Create an MCPServerRegistration with userSpecificList: Enabled. A prefix is required so the gateway can route tools/call requests back to the correct server.

kubectl apply -f - <<EOF
apiVersion: mcp.kuadrant.io/v1alpha1
kind: MCPServerRegistration
metadata:
  name: my-user-scoped-server
  namespace: mcp-system
spec:
  targetRef:
    name: my-server-route
  prefix: myserver
  userSpecificList: Enabled
EOF

Verify the registration is ready:

kubectl get mcpsr my-user-scoped-server -n mcp-system

Step 2: Verify per-user tool discovery

Send a tools/list request with user credentials. The response should include tools from the userSpecificList server (prefixed) merged with tools from standard servers.
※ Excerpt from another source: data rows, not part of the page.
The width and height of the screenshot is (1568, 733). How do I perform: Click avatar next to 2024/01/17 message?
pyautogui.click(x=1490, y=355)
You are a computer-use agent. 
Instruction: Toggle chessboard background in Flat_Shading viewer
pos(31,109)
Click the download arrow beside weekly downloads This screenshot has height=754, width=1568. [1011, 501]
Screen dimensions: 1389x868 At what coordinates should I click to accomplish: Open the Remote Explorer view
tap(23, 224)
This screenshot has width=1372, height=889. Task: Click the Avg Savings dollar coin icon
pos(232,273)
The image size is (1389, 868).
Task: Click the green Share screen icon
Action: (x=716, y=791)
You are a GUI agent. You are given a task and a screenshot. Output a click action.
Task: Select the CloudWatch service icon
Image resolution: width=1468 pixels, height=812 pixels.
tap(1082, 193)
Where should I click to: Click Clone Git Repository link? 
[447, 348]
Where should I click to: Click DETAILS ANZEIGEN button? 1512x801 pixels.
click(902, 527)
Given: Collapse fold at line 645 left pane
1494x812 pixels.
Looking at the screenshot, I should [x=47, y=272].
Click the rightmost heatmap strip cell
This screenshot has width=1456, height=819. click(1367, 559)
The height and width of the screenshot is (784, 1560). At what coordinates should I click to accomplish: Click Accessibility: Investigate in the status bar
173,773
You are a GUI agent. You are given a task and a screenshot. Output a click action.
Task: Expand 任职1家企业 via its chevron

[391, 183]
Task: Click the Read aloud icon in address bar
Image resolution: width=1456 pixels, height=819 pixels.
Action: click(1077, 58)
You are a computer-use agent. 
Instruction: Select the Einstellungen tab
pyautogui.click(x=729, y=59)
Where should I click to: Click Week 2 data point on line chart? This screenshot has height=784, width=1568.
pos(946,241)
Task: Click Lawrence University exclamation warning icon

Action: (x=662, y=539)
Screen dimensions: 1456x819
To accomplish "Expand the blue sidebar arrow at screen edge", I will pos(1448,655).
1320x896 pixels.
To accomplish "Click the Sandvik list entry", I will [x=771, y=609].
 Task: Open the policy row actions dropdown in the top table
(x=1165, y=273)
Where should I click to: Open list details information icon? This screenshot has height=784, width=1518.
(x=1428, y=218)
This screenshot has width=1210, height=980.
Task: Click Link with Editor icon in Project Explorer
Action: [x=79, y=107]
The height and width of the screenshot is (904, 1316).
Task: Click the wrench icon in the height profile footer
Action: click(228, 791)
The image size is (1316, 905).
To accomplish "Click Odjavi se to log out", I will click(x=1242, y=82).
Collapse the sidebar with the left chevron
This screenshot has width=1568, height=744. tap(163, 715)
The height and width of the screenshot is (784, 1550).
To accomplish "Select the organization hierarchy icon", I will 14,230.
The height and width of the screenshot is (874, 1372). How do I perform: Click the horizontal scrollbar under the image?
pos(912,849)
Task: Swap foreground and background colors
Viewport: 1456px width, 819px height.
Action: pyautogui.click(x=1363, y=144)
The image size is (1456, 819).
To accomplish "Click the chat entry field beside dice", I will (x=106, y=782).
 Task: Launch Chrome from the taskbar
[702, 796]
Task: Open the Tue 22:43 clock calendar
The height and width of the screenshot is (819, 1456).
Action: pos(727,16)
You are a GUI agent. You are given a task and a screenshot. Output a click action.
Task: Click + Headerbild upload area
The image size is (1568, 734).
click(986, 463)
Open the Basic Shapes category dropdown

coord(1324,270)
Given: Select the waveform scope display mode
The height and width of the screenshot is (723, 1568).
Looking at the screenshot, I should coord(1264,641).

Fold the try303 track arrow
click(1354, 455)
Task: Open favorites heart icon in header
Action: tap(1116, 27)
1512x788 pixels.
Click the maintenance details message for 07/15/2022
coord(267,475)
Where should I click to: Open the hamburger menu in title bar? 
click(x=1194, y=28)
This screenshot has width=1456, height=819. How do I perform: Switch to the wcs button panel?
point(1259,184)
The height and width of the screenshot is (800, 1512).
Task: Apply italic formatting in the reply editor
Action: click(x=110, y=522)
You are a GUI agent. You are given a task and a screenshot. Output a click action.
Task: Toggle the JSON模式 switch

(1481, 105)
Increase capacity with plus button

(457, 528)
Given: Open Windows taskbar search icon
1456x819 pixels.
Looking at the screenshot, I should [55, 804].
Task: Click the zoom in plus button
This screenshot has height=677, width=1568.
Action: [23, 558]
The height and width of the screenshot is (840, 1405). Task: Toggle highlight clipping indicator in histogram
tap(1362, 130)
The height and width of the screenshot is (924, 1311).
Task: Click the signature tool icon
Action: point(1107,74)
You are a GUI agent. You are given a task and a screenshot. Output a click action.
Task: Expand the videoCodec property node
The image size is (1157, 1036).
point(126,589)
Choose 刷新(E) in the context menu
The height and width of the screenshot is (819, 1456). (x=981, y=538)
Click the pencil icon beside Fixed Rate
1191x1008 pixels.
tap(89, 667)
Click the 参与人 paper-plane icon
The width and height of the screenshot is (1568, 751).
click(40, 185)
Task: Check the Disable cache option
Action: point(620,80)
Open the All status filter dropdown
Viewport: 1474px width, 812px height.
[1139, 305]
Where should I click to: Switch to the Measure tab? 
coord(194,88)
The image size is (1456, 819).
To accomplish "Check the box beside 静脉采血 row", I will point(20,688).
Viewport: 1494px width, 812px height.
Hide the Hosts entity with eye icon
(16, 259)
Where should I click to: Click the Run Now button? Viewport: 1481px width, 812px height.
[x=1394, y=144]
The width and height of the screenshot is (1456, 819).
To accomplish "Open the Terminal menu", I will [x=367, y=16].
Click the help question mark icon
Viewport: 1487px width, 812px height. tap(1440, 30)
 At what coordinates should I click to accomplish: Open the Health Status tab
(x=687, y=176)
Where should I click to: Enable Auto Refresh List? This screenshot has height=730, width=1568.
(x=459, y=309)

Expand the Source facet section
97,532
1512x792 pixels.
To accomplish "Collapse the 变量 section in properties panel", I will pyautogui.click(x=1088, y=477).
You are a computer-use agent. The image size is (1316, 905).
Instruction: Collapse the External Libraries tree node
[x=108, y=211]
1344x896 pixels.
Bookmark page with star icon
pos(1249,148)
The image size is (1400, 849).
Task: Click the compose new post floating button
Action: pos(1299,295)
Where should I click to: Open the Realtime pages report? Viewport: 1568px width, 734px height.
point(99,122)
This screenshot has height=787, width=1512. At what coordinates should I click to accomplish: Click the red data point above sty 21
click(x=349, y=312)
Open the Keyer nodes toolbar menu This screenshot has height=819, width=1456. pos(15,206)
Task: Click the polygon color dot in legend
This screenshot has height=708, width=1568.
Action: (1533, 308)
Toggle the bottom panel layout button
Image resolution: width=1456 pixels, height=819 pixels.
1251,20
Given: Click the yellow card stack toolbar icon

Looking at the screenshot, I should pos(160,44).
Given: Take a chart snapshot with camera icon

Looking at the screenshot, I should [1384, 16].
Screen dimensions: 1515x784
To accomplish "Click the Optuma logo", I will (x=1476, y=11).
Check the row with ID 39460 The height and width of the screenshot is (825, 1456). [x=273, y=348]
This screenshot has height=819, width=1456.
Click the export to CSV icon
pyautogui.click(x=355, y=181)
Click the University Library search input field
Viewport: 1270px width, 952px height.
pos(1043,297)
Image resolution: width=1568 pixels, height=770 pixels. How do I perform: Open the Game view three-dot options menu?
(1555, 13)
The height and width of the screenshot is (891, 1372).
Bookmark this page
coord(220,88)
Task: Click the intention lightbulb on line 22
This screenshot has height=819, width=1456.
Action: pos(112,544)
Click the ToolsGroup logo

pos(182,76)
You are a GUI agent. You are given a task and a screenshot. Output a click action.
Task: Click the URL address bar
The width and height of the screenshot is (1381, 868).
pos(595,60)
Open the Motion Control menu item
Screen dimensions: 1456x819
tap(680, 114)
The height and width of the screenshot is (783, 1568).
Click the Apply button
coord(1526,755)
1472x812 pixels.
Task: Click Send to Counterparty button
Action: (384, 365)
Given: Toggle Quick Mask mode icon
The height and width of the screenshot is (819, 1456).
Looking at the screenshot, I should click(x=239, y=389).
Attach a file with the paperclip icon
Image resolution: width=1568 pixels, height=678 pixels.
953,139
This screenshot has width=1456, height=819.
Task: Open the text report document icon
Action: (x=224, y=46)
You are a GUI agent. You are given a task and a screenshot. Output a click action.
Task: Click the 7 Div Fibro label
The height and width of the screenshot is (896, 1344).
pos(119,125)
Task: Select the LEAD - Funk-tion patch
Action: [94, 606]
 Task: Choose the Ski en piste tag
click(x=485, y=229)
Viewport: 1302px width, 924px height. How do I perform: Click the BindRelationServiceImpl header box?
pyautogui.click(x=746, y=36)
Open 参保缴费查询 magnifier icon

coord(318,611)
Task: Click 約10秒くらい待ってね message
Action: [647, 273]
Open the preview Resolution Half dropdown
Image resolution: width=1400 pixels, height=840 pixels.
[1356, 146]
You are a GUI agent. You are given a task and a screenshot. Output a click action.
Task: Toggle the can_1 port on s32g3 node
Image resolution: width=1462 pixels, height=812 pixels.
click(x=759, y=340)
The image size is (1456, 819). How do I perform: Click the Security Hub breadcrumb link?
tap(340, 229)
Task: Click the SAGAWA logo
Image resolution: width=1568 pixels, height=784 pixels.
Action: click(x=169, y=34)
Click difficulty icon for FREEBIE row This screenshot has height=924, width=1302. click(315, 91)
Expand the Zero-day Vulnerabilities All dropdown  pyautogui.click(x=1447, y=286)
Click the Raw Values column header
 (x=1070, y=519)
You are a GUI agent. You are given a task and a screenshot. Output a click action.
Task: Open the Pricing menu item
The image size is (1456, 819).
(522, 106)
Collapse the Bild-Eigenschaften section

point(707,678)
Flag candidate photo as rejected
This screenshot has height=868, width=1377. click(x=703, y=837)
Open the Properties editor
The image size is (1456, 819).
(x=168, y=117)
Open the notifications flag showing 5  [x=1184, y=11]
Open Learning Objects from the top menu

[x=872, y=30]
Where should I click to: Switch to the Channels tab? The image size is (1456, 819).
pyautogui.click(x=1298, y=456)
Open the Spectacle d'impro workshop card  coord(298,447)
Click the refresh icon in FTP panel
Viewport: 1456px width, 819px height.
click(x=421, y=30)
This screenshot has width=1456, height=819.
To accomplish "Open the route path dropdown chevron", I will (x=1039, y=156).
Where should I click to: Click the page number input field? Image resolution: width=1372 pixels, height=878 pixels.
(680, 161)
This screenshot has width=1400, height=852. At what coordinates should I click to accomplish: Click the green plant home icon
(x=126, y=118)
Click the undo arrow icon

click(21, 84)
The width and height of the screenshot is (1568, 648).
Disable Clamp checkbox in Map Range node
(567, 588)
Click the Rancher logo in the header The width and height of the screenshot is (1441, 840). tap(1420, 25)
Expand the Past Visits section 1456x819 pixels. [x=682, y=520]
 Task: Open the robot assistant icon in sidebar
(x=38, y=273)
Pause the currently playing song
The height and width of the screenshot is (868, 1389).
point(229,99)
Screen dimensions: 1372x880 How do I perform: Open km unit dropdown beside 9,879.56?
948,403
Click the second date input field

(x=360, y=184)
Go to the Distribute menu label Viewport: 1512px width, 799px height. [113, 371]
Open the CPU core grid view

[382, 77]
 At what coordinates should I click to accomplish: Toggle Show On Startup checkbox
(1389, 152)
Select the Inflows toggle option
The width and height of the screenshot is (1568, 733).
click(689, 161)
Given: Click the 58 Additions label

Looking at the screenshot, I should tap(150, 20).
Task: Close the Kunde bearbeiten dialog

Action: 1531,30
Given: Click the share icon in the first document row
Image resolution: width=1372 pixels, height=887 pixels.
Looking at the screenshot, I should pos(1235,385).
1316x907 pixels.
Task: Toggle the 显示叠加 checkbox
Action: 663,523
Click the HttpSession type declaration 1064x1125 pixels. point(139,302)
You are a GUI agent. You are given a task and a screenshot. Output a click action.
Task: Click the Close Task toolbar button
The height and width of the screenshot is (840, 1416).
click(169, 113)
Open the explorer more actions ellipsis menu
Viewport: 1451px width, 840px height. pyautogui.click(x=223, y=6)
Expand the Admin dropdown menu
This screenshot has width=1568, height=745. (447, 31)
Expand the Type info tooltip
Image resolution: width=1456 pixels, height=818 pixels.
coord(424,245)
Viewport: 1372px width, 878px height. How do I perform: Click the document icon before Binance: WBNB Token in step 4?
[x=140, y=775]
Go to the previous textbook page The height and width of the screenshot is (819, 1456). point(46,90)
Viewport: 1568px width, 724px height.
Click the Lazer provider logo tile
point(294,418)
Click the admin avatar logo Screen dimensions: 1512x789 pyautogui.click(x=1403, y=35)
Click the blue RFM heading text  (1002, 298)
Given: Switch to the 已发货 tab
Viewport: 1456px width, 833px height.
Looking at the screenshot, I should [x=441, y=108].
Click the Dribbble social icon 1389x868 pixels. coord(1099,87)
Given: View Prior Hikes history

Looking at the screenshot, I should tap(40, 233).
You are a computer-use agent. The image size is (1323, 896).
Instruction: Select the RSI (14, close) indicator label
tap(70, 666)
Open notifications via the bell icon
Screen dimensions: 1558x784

A different user with different upstream permissions should see a different set of tools from the same server.

How it works

On the first tools/list for a given gateway session, the broker:

  1. Creates a short-lived MCP client with the user's headers
  2. Initializes the upstream server (MCP handshake)
  3. Fetches the user's tool list
  4. Caches the upstream session ID for reuse

On subsequent tools/list requests in the same session, the broker reuses the cached upstream session, skipping the initialize round-trip. If the upstream session has expired, the broker retries with a fresh initialize automatically.

Interaction with filters

User-specific tools go through the same filter pipeline as cached tools:

  1. Fetch: user-specific tools fetched and merged into the result
  2. JWT filter (x-mcp-authorized): filters the merged list by user permissions
  3. Virtual server filter: scopes to the tools defined in the MCPVirtualServer

You can combine userSpecificList with virtual servers and JWT-based authorization. For example, a virtual server can include only specific tools from a userSpecificList server.

Graceful degradation

If a userSpecificList server is unreachable, the broker logs the error and skips that server. Tools from all healthy servers (both standard and other userSpecificList servers) are still returned. The tools/list response does not fail.

Performance considerations

Each tools/list request triggers a network call to every userSpecificList server. The first request per session includes a full MCP initialize handshake; subsequent requests reuse the cached session.

  • Expect added latency proportional to the slowest userSpecificList upstream
  • Multiple userSpecificList servers are fetched concurrently
  • Each fetch has an independent timeout (does not block other fetches)
  • Only enable for servers that genuinely return different tools per user

Limitations

  • No tools/list_changed notifications: the gateway does not maintain persistent connections to userSpecificList servers, so upstream tools/list_changed notifications are not propagated. Clients must re-poll tools/list.
  • No caching of user-specific tools: tools are fetched fresh on each tools/list. A short-TTL cache may be added in a future release.
  • credentialRef not used: the service account credential from credentialRef is used for ping checks only. User-specific tool fetches use the caller's own headers.